Assignment on Bob Price's Lecture

"The Quest for the Historical Jesus"

Technical Notes:

I have made this lecture available in Streaming Audio format. You can either play it directly from the Web, or download it in six different files onto your own Hard Drive.

To do either one, you will need to download the FREE RealPlayer.

(As of Fall 2013 the latest version is called ""RealPlayer Cloud Free".)

If you already have an earlier version, they will work fine, too. You may already have it installed.

NOTE: BE SURE to look for the link to the Free RealPlayer. This is the FREE one. It's somewhere on the RealPlayer Home Page (Fall 2013, it's at the upper right corner).

Follow all the instructions carefully. It may ask you to download Google Chrome, or some other software. Do NOT do it (unless YOU want to do so -- we don't need it for this class).

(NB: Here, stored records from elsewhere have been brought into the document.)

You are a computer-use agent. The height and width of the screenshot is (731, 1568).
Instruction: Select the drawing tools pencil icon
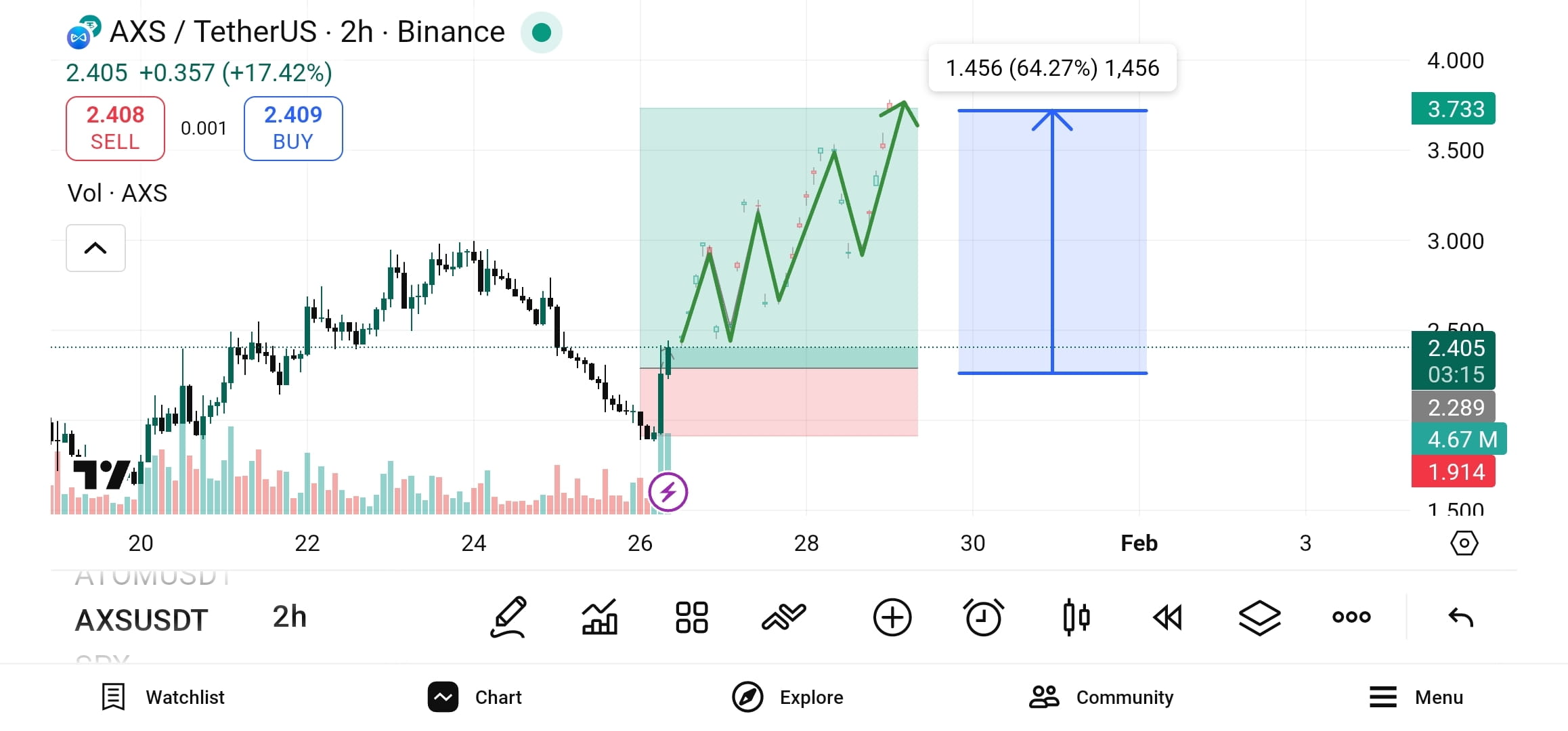tap(509, 617)
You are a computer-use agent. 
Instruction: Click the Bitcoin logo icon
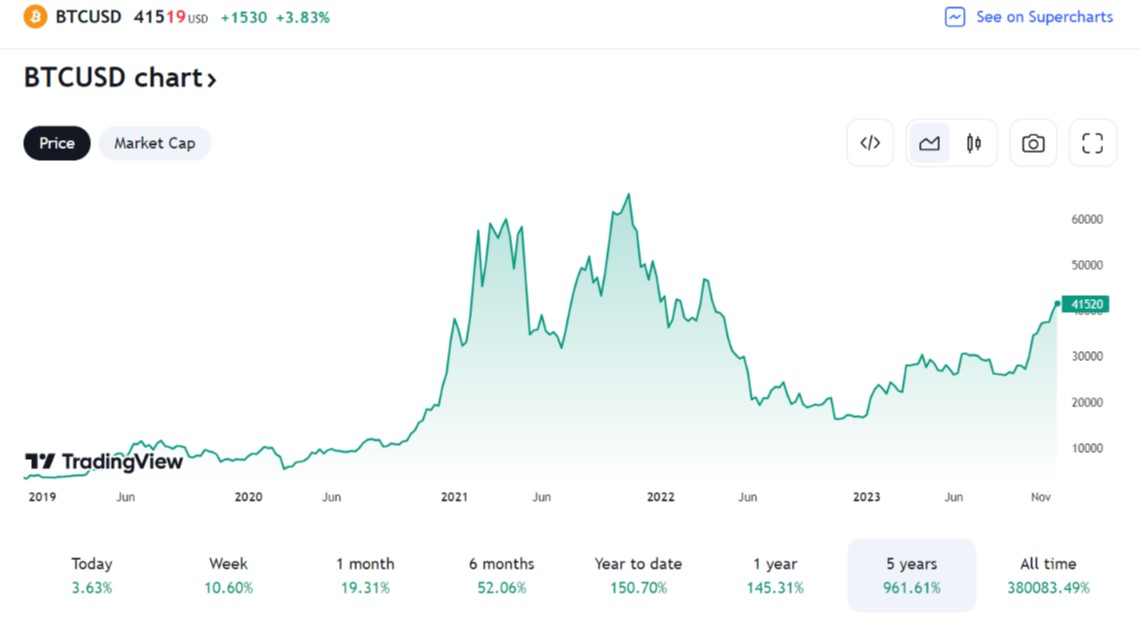35,17
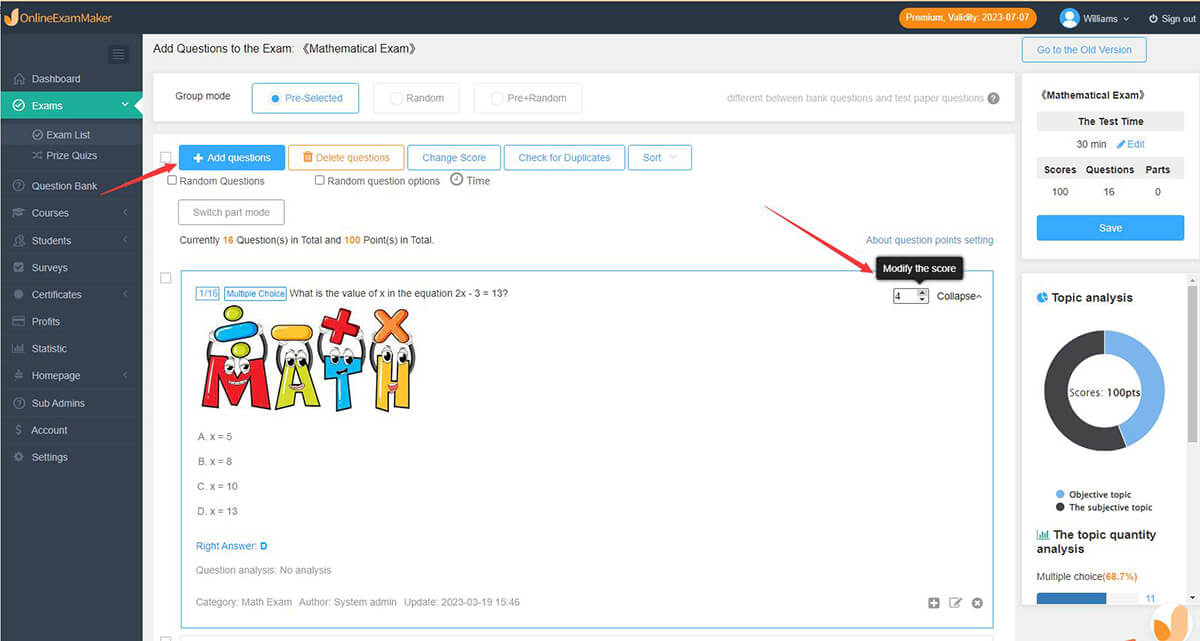This screenshot has height=641, width=1200.
Task: Expand the Courses sidebar menu
Action: [x=52, y=212]
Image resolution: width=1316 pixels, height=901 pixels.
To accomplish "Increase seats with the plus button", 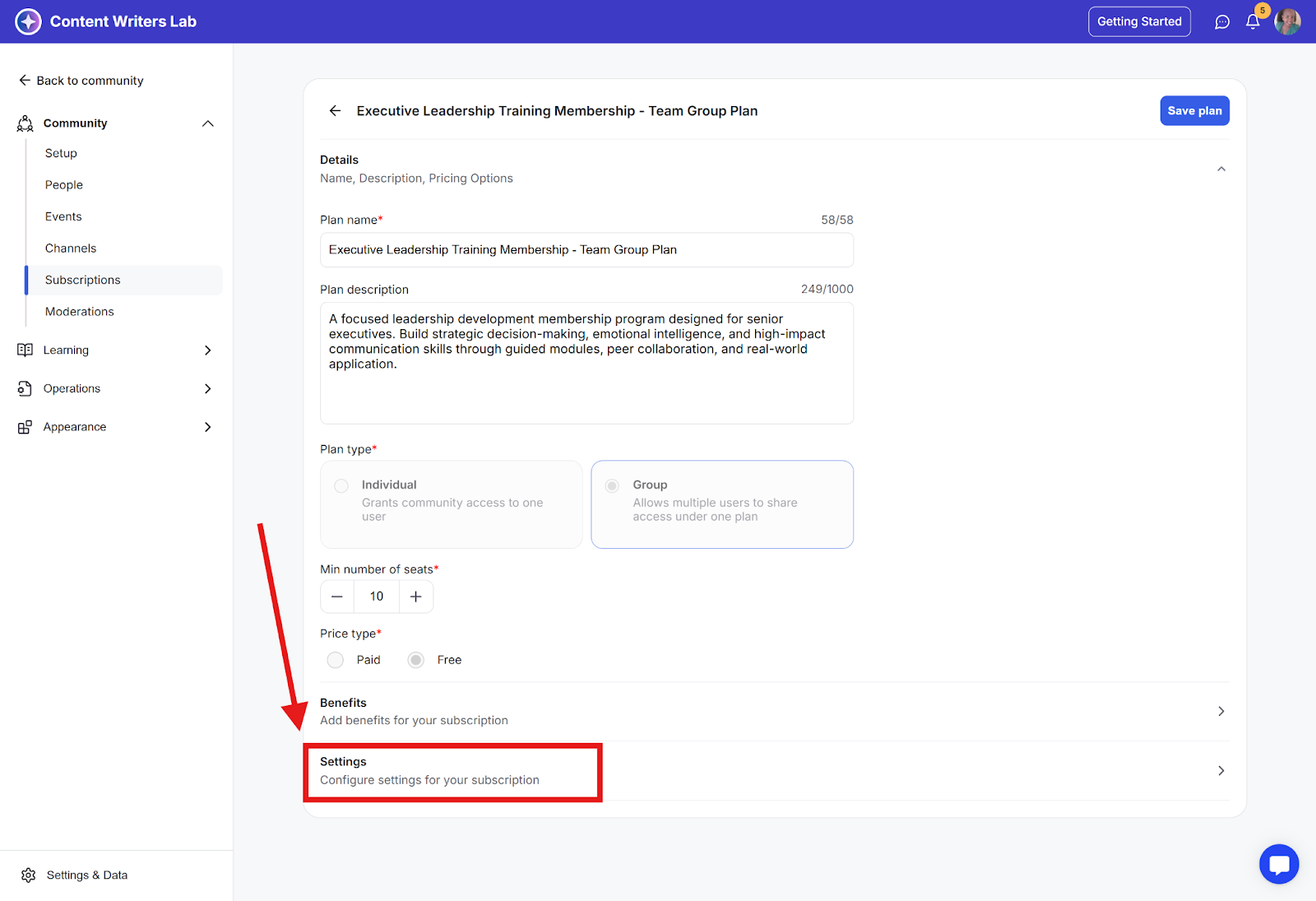I will [416, 597].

If you are using earphones -- highly recommended, and essential in the computer labs, which do not have any speakers -- plug them into the computer's sound card, NOT into the jack in the CD-Rom drive. Because, of course, you are not playing a CD-Rom. You'd be surprised how many people make this mistake. (If your CD-Rom drive doesn't have an earphone jack, that's fine -- this is one mistake you can't make, right?)

You should download these rather large files. The playback will be smooth and uninterrupted, no matter how busy the Internet is. Download all 6 of them. You can delete them from your hard drive when the course is finished.

Here are the DOWNLOAD links for the six files that make up the lecture.

PC Users: right-click on the following links to download. Note which folder you download the files to. You will need to know this when you play them back.

TO PLAY BACK: In RealPlayer, use File-Open File, and browse to the file on your Hard Drive.

Part One; Part Two; Part Three; Part Four; Part Five; Part Six.

Now, for the actual Assignment:

Outline Price's argument carefully.

(Note that, with a Streaming Audio lecture, you can "pause", move backwards to replay, and do what you need to do in order to listen carefully and take good notes. Do this!)

Summarize his argument. Discuss two examples which Price uses as evidence.

Write 300-400 words. Email to me and to your group.

Come to class with one or two good questions/criticisms/comments about the lecture, which we can use for discussion.